What you need to do: Beginning with the line that holds "This screenshot has" and ending with the last line below, repeat each line exactly, leaving any pictures out.

━━━━━━━━━━━━━━━━━━━━

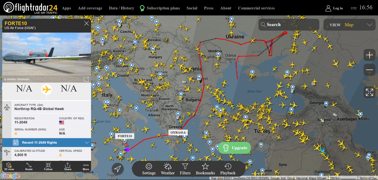Open the 3D view of FORTE10
The width and height of the screenshot is (378, 180).
point(9,166)
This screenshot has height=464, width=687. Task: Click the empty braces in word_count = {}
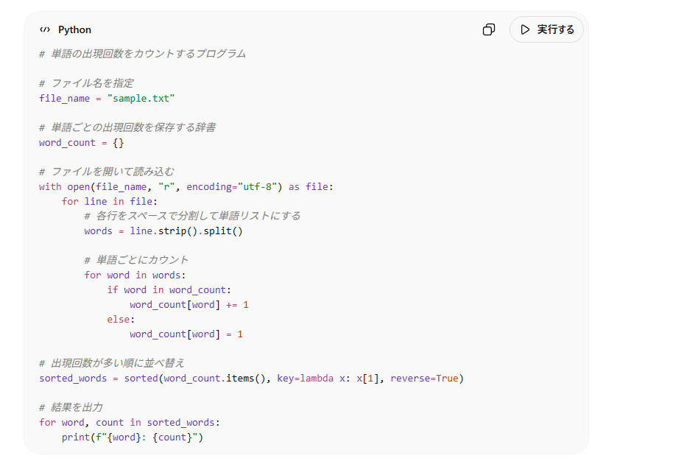click(x=119, y=142)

━━━━━━━━━━━━━━━━━━━━

Response:
This screenshot has height=464, width=687. Task: Click the empty braces in word_count = {}
click(x=119, y=142)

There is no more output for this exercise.